Ferma says CSDDD rejection provides time to address ‘shortcomings’
NGOs deplore ‘scandalous’ decision
The Federation of European Risk Management Associations (Ferma) has told Commercial Risk that news that the Corporate Sustainability Due Diligence Directive (CSDDD) has been formally shelved for now will provide more time to address its “practical shortcomings” and potentially deliver a more risk-based approach.
The comments come as human rights and environmental groups reacted angrily to news that the CSDDD failed to achieve backing from the European Council, as a rising number of European states signalled their opposition to the planned rules and forced the Belgian presidency of the EU to halt the legislation’s path.
“While supporting the European Commission’s ambitions for the CSDDD, Ferma has been vocal about the practical difficulties associated with implementing the directive requirements as proposed, and has been calling for a risk-based and proportionate approach to value chain due diligence. Yesterday’s decision by the Council to put the legislation on hold will allow additional time to address the practical shortcomings in the current text,” said Typhaine Beaupérin, Ferma’s CEO.
Initial opposition to the CSDDD was raised by Germany and Italy but reports suggest that they were joined by sceptical ambassadors at the Council meeting this week from Austria, Bulgaria, Czechia, Estonia, Finland, Hungary, Italy, Luxembourg, Lithuania, Malta, Slovakia and Sweden.
A French proposal to lift the bar so that the directive only applied to companies with more than 5,000 employees rather than 500, which would have slashed the numbers of firms impacted by the rules by as much as 80%, was not enough to convince these nations that the further ‘red tape’ was necessary.
The bottom line appears to be that European businesses – worried about costs and rising restrictions on their ability to compete in the global market at a time of high uncertainty and volatility – have won the day for now, though of course not all companies agree that the CSDDD is a bad thing.
The Belgian presidency announced that “necessary support wasn’t found” for the CSDDD at the meeting of national ambassadors. “We now have to consider the state of play and will see if it’s possible to address the concerns put forward by Member States,” it added.
Lara Wolters, who led negotiations for the European Parliament as the directive’s Rapporteur, was clearly disappointed with the result. She said that national governments were playing “political games” ahead of the many elections coming across Europe.
“Member States are protecting all those companies that prefer not to take a close look at what is happening in their global supply chains,” Wolters said. “We urge the Council to stick to its commitments and find a solution to resolve this issue before the end of the current mandate,” she continued.
The European Coalition for Corporate Justice (ECCJ), the largest civil society network devoted to corporate accountability, which represents more than 480 NGOs, trade unions and academic institutions throughout Europe, was one of many groups that voiced its severe disappointment in the Council’s decision.
“Today’s failure of the EU Council to endorse the Corporate Sustainability Due Diligence Directive marks a deplorable setback for corporate accountability and the protection of human rights and the environment worldwide,” it said in a joint statement with fellow organisations.

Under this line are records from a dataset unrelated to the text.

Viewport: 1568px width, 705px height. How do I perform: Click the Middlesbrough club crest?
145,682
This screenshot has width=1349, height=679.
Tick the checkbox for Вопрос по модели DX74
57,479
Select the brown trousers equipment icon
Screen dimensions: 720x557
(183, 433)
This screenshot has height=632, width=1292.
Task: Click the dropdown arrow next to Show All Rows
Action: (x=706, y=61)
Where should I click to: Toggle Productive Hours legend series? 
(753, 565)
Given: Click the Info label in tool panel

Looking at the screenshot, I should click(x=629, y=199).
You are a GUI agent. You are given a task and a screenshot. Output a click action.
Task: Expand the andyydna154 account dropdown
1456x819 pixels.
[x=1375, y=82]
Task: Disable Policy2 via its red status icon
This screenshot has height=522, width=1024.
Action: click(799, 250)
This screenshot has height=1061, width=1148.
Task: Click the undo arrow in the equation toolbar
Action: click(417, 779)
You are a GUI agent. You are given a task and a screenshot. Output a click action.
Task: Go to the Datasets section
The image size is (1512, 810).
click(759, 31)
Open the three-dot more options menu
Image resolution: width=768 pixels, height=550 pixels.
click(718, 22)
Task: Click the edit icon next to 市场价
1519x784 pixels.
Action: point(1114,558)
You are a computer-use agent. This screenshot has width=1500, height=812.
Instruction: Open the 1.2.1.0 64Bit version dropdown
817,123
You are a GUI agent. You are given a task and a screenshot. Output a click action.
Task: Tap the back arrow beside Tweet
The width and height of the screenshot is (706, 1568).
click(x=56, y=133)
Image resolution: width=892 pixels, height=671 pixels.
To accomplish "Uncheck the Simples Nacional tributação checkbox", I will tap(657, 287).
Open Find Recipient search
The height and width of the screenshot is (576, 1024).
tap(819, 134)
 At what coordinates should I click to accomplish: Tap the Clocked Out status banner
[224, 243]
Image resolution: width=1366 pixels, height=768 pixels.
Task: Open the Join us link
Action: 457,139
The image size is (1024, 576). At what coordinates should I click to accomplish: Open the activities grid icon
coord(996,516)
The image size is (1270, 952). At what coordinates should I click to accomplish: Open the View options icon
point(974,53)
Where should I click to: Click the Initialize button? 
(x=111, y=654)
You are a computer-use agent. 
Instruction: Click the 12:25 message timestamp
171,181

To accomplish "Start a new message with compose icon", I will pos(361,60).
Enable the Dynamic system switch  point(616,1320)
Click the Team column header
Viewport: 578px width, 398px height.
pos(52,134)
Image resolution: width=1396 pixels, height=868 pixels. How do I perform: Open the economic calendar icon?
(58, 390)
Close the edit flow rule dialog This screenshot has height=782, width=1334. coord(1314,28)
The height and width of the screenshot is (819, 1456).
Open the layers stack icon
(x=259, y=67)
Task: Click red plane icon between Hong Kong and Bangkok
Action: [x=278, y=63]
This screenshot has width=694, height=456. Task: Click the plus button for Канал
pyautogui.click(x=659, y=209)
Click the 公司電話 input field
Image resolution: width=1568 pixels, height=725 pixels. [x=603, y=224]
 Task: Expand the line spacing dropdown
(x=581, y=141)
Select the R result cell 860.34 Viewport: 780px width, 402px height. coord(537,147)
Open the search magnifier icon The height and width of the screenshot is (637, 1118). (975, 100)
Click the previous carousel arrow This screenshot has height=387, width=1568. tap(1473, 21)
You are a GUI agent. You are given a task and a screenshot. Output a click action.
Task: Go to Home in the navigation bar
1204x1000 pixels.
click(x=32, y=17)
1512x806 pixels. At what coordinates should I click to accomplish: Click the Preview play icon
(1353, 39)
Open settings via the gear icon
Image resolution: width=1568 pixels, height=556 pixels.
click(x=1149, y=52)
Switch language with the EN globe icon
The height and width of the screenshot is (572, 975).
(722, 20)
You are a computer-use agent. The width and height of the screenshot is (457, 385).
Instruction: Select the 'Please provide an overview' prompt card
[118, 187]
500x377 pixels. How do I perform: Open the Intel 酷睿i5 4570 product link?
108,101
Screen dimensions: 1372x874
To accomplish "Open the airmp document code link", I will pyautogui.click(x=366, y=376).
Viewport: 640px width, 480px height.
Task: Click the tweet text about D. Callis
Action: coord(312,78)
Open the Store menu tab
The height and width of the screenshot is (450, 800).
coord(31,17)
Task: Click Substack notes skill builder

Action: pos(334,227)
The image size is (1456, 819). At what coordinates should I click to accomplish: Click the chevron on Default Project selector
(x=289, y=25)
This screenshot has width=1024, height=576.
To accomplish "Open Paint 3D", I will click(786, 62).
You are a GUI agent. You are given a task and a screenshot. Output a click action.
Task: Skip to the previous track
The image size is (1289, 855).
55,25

“The blockage is largely attributable to big Member States: the early announced abstention from influential Germany – orchestrated by the minority German coalition partner the FDP, and met with spiritless resistance by Chancellor Scholz – was followed by others. A last-minute attempt by France to derail negotiations by proposing a tenfold increase in the company threshold last night increased the uncertainty for other states,” continued the statement.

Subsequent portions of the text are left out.